O texto estava revisado, pronto. O autor ia mudar de nome e a morte veio quanto estudava outra frase. Digamos que o planejamento estava em finalização também, como se pode ver nas notas.
Como você vê que os textos complementares de Roberto Saviano, Fernando Gómez Aguilera e Luiz Eduardo contribuem no texto de Saramago?
Como disse um editor brasileiro na apresentação em Lisboa, o diálogo se produz no livro porque o autor não está aqui para mantê-lo fora. Estes três autores completam a função ética de Alabardas, a de dar uma porrada nas consciências adormecidas de tanta gente. Saramago estabelece a função literária e abre caminho para os demais.
E a parceria com Günter Grass, como se deu?
Como se dão as relações entre colegas, de forma generosa e decidida: dos antibelicistas que se gostam, se respeitam e se valorizam.
Saramago é considerado um autor profundamente parabólico. Você concorda com isso? O que acredita ser a principal mensagem desse novo livro?
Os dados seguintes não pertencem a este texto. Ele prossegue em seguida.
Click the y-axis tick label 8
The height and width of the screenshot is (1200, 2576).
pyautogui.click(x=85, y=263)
Não sei se é um autor parabólico… José Saramago podia utilizar a alegoria ou outra forma literária, o que nunca fez de seus romances algo panfletário ou de falso moralismo. Ele fazia literatura a partir de assuntos que lhe inquietavam e os desenvolvia com seu peculiar e estupendo estilo literário. Respeitava muito o leitor, para fazer doutrina, como sabe qualquer leitor que já o leu. E o humor e a ironia estão sempre presentes antes de qualquer tentação de deixar que pesem ideias e conceitos dogmáticos, sejam políticos, sejam religiosos. José Saramago era um antidogmático.
Há outro trabalho inédito a ser publicado?
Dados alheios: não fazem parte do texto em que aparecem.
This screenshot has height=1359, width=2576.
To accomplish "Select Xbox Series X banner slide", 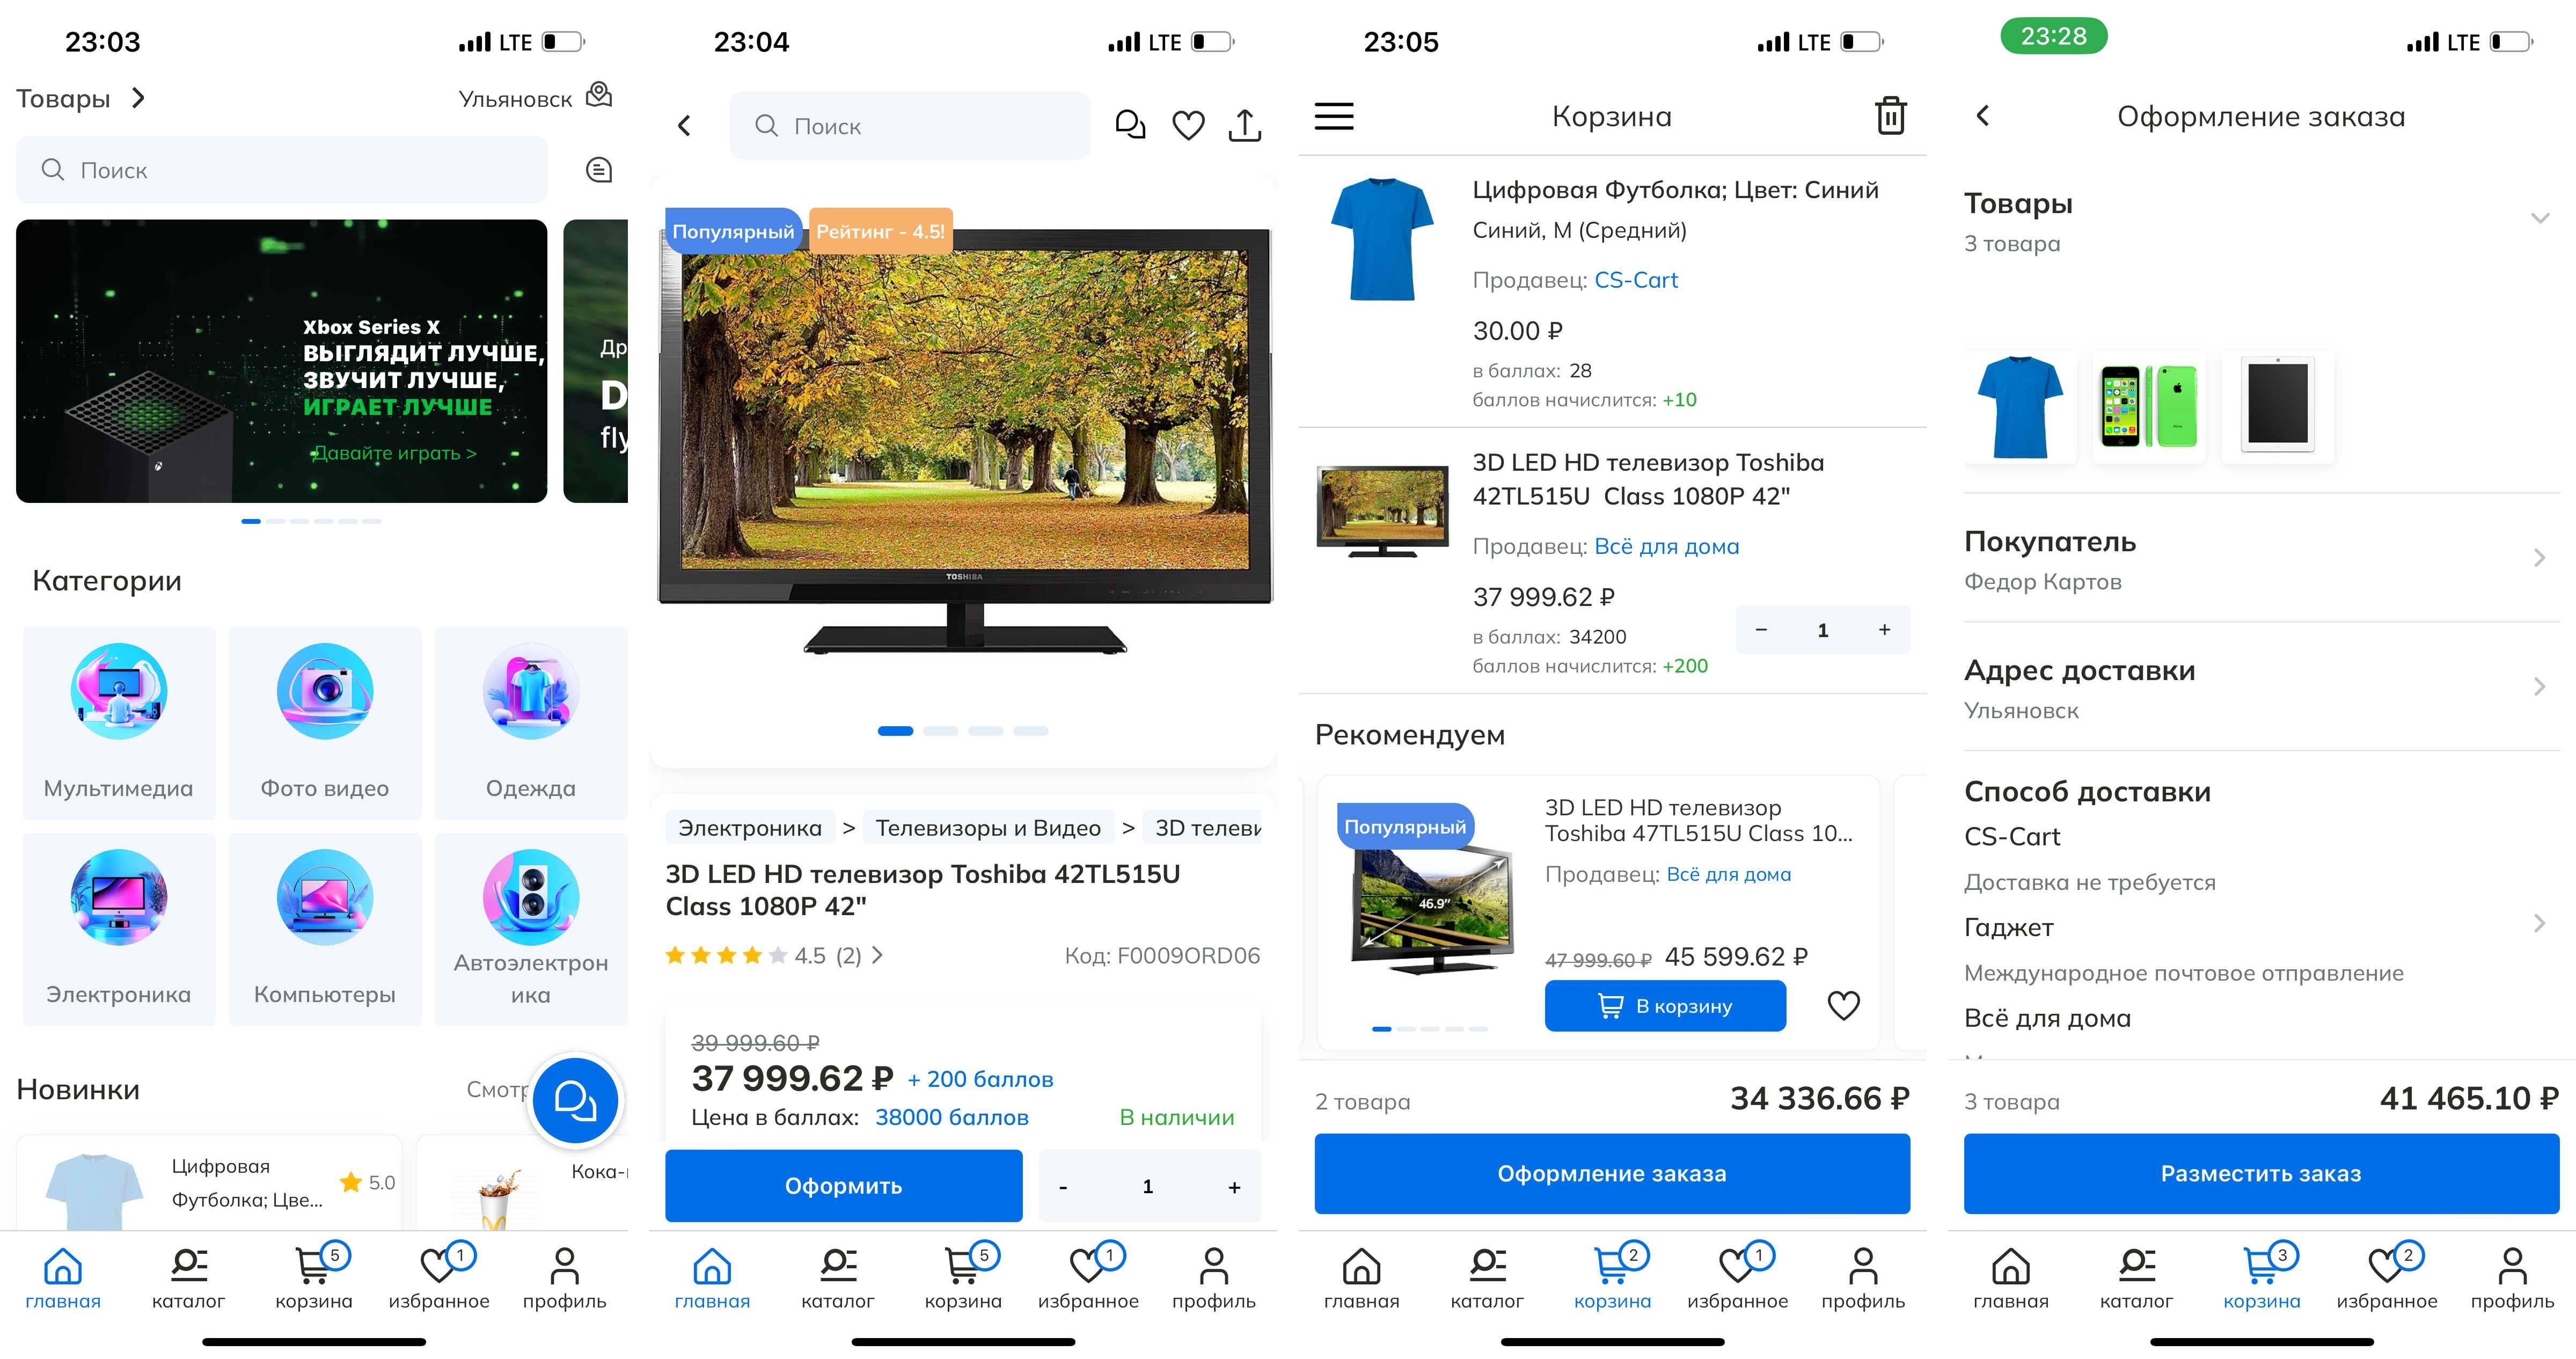I will [x=281, y=361].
Não, não há nenhum outro livro a ser publicado. Haverá, sim, e espero que muitas, reedições.
Como anda o projeto do Diocionário Saramaguiano?
Está a caminho, mas não é a Fundação que está tocando. É o professor Carlos Reis, a partir de sua absoluta e grande liberdade de acadêmico de primeira ordem.
Como é a sua rotina com a demanda de trabalho da fundação?
Rotina? Cada dia é novo. Os brasileiros que vêm se assombram de ver como se trabalha. E se emocionam com a exposição permanente e com o espírito da casa. Muitos também vão a Lanzarote, onde se pode ver a casa e a biblioteca de José Saramago, que está aberta para visita pública.
O que da convivência com Saramago você mais sente falta?
Isso, a convivência e me desculpe por não ser mais explícita neste assunto tão pessoal.
Passou a ver a morte de uma maneira diferente depois que ele morreu?
Talvez a desejá-la mais. E que seja tão natural e tranquila como a que ele teve.